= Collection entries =
________________________

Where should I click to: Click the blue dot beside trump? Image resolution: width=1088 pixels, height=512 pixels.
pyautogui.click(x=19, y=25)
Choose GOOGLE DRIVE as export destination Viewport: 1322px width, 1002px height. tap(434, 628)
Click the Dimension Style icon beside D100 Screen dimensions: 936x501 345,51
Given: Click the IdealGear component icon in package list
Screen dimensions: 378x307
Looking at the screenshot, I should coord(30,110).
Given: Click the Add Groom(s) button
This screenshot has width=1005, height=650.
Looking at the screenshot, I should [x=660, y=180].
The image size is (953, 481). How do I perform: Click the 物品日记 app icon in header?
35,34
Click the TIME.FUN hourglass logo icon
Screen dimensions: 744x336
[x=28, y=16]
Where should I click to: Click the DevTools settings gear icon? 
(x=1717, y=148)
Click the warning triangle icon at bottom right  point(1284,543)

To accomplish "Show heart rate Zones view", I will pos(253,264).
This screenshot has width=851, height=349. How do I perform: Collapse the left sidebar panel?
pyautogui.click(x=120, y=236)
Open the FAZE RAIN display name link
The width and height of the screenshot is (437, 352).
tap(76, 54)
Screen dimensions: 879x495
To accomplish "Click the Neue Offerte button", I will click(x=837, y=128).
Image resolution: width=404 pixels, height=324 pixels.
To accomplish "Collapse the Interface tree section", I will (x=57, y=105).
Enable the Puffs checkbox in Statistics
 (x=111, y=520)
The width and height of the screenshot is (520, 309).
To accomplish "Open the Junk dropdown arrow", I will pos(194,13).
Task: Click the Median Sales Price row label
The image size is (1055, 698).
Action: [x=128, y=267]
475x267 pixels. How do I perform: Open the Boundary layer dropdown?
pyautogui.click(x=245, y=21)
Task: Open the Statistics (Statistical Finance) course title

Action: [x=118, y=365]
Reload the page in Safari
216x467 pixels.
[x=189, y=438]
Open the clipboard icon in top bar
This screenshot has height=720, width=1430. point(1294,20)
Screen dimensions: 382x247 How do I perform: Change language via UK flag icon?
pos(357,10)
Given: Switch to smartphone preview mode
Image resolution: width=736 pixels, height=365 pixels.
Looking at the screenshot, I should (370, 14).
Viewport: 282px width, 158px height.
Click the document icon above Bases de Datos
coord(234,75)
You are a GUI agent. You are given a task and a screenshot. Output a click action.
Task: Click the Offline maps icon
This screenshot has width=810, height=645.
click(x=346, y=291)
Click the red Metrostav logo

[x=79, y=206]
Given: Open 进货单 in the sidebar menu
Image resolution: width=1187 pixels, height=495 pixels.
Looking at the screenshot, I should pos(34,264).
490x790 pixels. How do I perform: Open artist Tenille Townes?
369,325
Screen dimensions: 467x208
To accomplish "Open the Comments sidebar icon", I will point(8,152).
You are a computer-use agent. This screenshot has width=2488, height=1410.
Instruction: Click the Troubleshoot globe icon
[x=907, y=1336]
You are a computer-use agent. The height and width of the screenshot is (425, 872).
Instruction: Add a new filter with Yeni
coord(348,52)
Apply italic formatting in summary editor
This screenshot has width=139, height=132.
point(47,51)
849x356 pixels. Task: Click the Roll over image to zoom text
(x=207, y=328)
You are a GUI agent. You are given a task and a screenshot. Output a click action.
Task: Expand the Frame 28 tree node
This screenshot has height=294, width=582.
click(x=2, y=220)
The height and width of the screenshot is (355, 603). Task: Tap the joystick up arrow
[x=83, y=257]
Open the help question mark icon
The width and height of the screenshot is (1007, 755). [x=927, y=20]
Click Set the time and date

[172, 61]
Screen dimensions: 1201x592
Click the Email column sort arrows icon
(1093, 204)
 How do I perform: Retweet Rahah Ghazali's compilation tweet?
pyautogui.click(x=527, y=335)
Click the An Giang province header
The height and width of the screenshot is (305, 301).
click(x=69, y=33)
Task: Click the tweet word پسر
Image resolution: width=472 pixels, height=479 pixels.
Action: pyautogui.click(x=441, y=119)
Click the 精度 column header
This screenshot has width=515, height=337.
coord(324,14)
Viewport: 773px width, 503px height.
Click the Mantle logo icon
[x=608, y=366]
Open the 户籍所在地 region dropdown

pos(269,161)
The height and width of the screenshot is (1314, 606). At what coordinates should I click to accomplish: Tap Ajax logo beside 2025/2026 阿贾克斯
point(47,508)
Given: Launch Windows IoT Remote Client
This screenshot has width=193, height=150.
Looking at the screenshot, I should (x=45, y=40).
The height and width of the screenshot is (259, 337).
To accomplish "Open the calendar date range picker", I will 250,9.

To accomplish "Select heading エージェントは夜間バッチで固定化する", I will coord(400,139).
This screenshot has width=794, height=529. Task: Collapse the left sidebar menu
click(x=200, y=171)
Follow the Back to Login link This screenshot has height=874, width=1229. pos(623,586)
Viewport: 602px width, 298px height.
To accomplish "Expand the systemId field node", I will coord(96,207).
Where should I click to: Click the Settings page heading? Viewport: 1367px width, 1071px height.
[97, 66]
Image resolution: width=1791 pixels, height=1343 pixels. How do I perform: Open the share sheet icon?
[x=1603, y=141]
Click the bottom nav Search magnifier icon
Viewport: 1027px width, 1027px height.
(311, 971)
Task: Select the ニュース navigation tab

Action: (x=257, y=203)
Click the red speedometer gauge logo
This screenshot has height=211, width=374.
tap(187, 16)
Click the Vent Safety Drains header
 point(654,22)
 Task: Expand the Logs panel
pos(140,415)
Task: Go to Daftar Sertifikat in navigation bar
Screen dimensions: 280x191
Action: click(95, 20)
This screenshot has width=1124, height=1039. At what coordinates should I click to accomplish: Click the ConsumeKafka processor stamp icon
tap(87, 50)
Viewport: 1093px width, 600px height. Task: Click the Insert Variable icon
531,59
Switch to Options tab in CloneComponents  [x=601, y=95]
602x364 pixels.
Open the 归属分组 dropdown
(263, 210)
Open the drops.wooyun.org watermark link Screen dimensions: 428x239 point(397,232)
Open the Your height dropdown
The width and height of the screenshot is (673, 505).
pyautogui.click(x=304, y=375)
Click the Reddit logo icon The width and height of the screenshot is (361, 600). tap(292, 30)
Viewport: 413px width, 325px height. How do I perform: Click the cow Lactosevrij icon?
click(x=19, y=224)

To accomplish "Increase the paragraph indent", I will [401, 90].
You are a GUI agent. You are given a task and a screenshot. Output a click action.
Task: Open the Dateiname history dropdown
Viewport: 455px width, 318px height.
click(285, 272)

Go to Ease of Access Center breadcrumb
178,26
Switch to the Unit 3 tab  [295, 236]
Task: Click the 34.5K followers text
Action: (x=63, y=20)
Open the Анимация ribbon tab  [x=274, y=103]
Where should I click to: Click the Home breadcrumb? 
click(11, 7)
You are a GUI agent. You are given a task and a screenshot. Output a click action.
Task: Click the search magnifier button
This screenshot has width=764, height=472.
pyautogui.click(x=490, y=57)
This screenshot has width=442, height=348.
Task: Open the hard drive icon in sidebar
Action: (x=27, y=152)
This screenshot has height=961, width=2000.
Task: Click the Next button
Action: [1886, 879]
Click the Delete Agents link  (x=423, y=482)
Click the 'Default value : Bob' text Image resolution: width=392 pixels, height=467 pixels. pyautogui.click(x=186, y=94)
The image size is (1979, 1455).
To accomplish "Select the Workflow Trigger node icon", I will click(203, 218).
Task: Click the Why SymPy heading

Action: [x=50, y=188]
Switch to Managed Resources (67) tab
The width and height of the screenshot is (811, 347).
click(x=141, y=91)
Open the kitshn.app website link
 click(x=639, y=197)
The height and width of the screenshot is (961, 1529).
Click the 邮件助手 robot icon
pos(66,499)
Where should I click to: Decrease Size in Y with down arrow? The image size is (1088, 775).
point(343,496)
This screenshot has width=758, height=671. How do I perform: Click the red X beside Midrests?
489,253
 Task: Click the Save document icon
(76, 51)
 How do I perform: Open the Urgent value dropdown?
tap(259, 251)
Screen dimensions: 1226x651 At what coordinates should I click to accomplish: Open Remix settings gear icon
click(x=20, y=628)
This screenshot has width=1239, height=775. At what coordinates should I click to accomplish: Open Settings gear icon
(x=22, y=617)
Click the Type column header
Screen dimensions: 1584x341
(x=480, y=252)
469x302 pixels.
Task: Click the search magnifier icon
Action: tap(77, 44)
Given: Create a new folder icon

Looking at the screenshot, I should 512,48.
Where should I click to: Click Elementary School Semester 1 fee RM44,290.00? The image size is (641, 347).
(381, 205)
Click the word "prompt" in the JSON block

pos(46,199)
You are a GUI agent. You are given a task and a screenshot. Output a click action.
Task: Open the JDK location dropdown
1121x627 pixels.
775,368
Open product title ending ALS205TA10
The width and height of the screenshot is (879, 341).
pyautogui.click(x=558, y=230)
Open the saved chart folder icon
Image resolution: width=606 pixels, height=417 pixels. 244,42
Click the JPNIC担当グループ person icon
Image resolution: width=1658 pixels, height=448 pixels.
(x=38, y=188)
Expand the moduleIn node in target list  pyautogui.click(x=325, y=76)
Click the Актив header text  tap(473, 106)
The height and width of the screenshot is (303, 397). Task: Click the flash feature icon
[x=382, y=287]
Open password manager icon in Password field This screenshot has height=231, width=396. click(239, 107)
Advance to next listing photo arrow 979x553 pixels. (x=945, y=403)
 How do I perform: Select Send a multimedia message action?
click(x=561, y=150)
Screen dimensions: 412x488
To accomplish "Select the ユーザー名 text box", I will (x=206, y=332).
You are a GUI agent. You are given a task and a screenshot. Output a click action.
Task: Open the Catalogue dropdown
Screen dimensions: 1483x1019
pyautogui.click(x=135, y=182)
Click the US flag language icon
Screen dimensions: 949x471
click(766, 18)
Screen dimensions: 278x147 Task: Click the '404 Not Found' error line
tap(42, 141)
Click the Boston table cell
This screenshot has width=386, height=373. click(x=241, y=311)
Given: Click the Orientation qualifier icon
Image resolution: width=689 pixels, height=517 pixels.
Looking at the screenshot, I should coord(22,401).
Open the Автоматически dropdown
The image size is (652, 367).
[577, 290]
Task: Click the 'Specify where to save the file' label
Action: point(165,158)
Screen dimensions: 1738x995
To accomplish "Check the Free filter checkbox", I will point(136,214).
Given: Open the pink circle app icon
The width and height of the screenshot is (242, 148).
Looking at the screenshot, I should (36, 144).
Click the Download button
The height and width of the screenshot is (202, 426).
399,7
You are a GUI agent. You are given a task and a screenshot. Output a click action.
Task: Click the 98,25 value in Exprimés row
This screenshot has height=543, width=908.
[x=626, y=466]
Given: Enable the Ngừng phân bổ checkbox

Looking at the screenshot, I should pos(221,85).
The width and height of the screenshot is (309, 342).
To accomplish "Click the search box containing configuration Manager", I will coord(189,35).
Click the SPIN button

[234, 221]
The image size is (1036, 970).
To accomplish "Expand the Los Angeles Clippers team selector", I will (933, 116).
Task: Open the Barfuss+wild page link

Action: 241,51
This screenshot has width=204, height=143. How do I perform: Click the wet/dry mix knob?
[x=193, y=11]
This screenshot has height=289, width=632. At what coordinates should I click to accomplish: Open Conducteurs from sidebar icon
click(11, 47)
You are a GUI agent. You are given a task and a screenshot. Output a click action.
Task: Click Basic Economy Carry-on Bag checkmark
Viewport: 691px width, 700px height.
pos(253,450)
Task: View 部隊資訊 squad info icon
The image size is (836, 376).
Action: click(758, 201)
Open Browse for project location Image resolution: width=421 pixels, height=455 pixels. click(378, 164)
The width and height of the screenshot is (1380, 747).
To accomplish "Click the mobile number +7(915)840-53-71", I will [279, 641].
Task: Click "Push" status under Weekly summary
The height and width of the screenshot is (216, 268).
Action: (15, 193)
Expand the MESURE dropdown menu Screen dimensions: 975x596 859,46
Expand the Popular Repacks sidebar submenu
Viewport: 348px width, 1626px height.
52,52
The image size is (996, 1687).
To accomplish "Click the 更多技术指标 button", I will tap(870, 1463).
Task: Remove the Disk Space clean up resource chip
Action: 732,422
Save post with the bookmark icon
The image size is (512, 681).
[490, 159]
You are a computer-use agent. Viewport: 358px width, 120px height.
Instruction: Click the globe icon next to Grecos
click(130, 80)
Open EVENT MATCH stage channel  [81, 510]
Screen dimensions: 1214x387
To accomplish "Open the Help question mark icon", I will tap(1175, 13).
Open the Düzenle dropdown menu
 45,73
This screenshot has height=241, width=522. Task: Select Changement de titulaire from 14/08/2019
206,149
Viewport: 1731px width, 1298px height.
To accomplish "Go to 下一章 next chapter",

________________________

List every line from the records above that contains the string "dropdown", copying each line in full.

= EXERCISE RESPONSE =
To accomplish "Open the Junk dropdown arrow", I will pos(194,13).
475x267 pixels. How do I perform: Open the Boundary layer dropdown?
Open the 户籍所在地 region dropdown
Open the 归属分组 dropdown
Open the Your height dropdown
Task: Open the Dateiname history dropdown
 How do I perform: Open the Urgent value dropdown?
Task: Open the JDK location dropdown
Task: Open the Catalogue dropdown
Open the Автоматически dropdown
Expand the MESURE dropdown menu Screen dimensions: 975x596 859,46
Open the Düzenle dropdown menu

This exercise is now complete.